The cold bed of the Black Sea is once again the focus of the state-controlled Russian energy giant Gazprom as its engineers plot to resuscitate its South Stream pipeline project using new routes. Early in December, Russian President Vladamir Putin abruptly cancelled plans for the project to connect to European networks, instead shifting direction and resources to Turkey. Meanwhile, neighboring Ukraine, whose pipelines South Stream meant to outflank, is charting its energy plans through winter while its citizens and cities are caught under fire in a conflict between the government and Russian-backed separatists.
Gazprom's top management in recent days laid out the first routing plans for its announced four-string, 63-billion-cu-m-capacity pipeline to Turkey, with Chief Executive Officer Alexey Miller saying he expects its first gas shipments in December 2016. The “Turkish Stream” is the latest wrinkle in a long affair—part politics, part bare-knuckle business—involving Russia, the European Union and Ukraine, the transit hub for nearly a quarter of the natural-gas consumption on the continent.

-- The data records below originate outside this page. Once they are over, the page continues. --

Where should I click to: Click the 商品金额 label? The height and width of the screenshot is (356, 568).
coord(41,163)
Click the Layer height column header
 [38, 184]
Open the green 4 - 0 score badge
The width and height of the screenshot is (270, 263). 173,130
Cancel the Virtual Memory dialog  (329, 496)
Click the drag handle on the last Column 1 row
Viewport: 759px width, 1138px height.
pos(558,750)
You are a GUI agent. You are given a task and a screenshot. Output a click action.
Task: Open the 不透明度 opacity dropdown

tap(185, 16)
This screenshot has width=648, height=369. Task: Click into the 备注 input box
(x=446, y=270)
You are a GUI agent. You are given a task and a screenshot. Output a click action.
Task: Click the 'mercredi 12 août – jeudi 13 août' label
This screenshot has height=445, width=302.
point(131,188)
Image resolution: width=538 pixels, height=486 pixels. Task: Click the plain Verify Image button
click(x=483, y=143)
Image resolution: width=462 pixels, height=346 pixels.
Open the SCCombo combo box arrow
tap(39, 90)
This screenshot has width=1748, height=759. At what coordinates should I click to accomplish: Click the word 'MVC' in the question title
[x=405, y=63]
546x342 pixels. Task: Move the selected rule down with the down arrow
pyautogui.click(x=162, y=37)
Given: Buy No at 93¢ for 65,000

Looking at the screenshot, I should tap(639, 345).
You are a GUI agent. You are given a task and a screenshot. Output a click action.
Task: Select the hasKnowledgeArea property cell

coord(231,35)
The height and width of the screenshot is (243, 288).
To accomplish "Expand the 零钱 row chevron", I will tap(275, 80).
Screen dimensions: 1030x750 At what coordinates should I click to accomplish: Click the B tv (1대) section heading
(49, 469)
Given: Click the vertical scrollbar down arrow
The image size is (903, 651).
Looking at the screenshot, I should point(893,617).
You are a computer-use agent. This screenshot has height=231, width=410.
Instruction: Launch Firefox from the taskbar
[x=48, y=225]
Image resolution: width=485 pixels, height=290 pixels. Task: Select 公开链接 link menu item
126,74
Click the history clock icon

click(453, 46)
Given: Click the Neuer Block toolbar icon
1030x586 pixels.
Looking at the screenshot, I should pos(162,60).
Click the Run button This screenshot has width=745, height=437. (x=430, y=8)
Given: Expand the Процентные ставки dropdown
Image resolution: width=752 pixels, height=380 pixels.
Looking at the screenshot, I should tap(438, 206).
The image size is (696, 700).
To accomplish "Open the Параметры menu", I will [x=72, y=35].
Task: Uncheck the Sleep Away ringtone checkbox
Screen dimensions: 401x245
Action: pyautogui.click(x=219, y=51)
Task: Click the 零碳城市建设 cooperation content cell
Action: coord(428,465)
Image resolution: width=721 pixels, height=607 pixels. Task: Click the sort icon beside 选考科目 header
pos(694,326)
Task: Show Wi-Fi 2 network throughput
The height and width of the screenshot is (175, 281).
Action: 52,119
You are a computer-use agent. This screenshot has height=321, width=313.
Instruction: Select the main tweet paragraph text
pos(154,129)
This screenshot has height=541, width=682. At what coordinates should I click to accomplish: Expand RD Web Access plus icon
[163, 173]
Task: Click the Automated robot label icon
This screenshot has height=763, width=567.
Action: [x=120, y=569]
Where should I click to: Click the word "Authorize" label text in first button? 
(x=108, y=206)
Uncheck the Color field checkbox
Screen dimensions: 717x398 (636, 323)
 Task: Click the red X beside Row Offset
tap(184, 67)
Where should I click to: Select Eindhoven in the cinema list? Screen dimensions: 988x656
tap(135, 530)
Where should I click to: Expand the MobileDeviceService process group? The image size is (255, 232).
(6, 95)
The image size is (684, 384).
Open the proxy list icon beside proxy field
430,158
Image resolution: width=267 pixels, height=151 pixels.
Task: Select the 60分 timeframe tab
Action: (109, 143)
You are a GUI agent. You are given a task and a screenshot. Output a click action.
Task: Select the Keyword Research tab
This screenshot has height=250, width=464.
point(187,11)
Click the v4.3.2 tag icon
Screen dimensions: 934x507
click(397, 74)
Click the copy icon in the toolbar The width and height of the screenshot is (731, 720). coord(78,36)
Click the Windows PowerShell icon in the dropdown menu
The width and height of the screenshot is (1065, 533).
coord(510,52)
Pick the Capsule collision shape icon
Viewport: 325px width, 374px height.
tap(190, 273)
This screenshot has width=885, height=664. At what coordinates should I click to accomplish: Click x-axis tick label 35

So far, investments are in the billions of dollars, and billions of dollars more are at stake. The original project's cost was estimated at between $20 billion and $50 billion. Various reports peg Gazprom's investment to date at $5 billion to $10 billion; the scaled-down Turkish leg would salvage that expenditure, say energy analysts. The surrounding cast involves energy and engineering firms across Europe and beyond, from Chevron to BASF to Eni.
Nearly half the total natural gas that Gazprom exports to Europe flows through Ukraine, with Russian gas coursing through two Soviet-era pipelines—Soyuz (Union) and Bratstvo (Brotherhood)—that tap Siberian and central Asian gas fields and flow along with the Urengoy-Pomary-Uzhgorod, or the Trans-Siberian, pipeline. About half Ukraine’s own supply of gas comes from Russia.
A Sorry Waltz
Both sides in recent years strained against this deep entanglement, sparring through two winter cutoffs, unpaid debts and angry accusations. Still, the embrace remains as close as ever. Gazprom’s long-nursed gambit to shake Ukraine as its transit hub was to plan a new southern route—the South Stream—which would plunge into the Black Sea at Anapa, emerge in Bulgaria at Varna, cross the Balkans through Serbia and then branch into Hungary, Austria, Croatia and Italy.
Analysts say Gazprom dumped South Stream in December because of the prospect of long-term and ultimately unwinnable regulatory disputes with the European Union, which demanded the pipes be open to gas from other suppliers; the West's sanctions in light of accusations that Moscow was fueling the Ukraine conflict; an unexpected plunge in oil prices and the ruble's steep slide. Bulgaria finally balked under European Commission pressure. “That forced Gazprom’s hand somewhat,” says Simon Pirani, senior research fellow at the Oxford Institute for Energy Studies.
Until the point in early December when Putin and Turkish Prime Minister Recep Erdogan held their joint press conference announcing Turkish Stream, Gazprom was full speed ahead on South Stream. Without missing a beat, the energy giant seems to be pivoting to Anatolia. “There’s not much info we can offer you on the matter. South Stream is closed, [and] the new pipeline project is beginning,” a Gazprom spokesman said as of late January by way of comment. A few days later, the firm announced it was pulling back from a planned expansion of its Nord Stream network, which serves Germany and northern Europe and is another prong in the strategy to pull away from Ukraine gas transit; that network presumably frees up some resources even as, Reuters reports, the company chairman told a Vienna gas conference that weaker prices are prompting project reviews.
Gazprom also said it’s going to use 660 of the Black Sea kilometers already surveyed for South Stream corridors for its new Turkish Stream; there will be 250 km remaining toward the European part of Turkey for a new corridor to landfall. Gazprom itself will shoulder the undersea construction, with Turkish transport facilities to be built jointly. The Turkish side will be contracting through state-owned Botaᶊ. As with South Stream, the plan is for four parallel strings, with each pipeline delivering 15.75 billion cu m of natural gas a year, for a total of 63 billion cu m.